ブラウザだけでなくNode.jsにも対応しているため、音声処理をプログラムから自動化できます。
例えば次のような用途があります。
- 音声ファイルをまとめて加工する
- アプリへ音声処理を組み込む
- 独自ツールを開発する
ブラウザとNode.jsでほぼ同じ使い方ができる点も特徴です。
音声処理はオフライン方式
CDP-WASM-SUITEはリアルタイム処理ではなく、オフライン処理を採用しています。

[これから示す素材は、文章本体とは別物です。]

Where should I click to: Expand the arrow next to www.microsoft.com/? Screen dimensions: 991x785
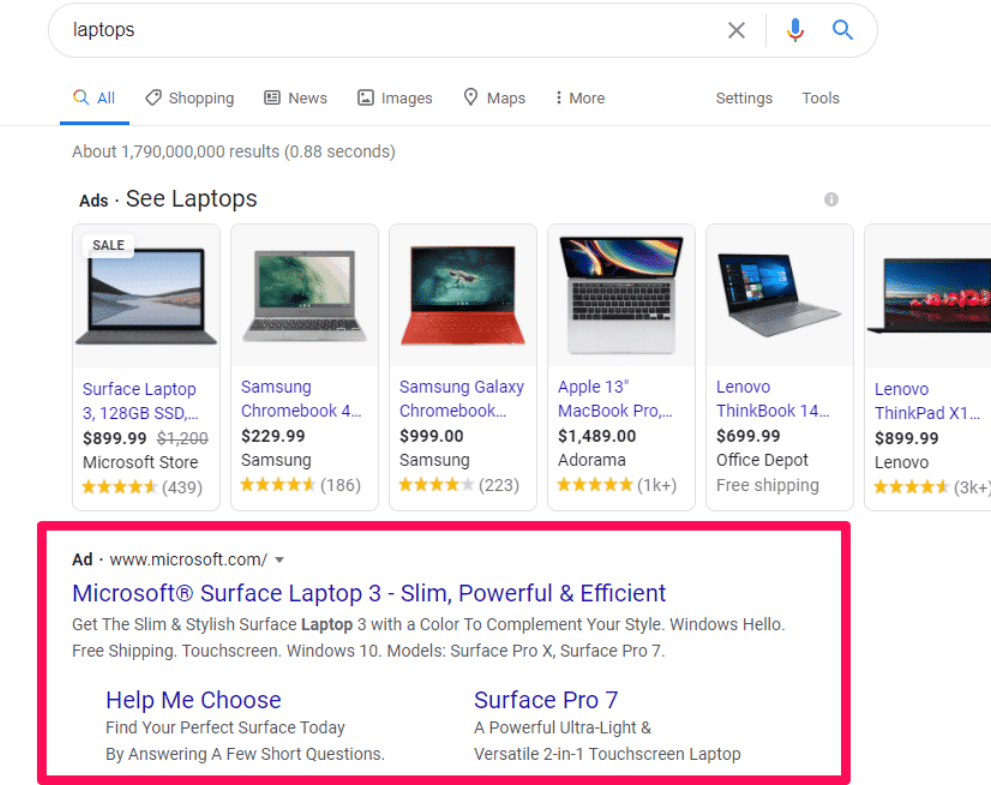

音声を読み込み、加工した結果を書き出して利用する流れです。
そのため、複雑な処理でも安定した結果を得られます。
処理の流れはシンプルです。
- 音声を読み込む
- 加工方法を選ぶ
- レンダリングする
- 完成した音声をDAWなどで使用する
普段からサンプル素材を作る人や、効果音制作を行う人にも扱いやすい仕組みです。
こんな人におすすめ
CDP-WASM-SUITEは、一般的なミックス用エフェクトよりも、音そのものを作り変えたい人に向いています。
特に次のような人には相性が良いでしょう。
- サウンドデザインを楽しみたい人
- アンビエントや実験音楽を制作する人
- 効果音を制作する人
- 映像作品向けの音作りをする人
- ブラウザで手軽に試してみたい人
- Node.jsから音声処理を自動化したい開発者
まとめ:CDP-WASM-SUITE「CDP-WASM-SUITE」音声を逆再生・タイムストレッチ・スペクトル処理で自在に加工できる!Webアプリ・DAWプラグイン・Ableton Liveに対応した音声加工ツール|DTMプラグインセール
CDP-WASM-SUITEは、長年利用されてきたComposer’s Desktop Projectを、現代の環境で使いやすくしたサウンドデザインツールです。
ブラウザ、DAW、Ableton Live、Node.jsなど複数の環境に対応しており、同じ音声処理エンジンをさまざまな場面で活用できます。
音を大胆に変化させる加工を試したい人や、一般的なエフェクトでは表現しにくいサウンドを作りたい人は、一度試してみる価値のあるツールです。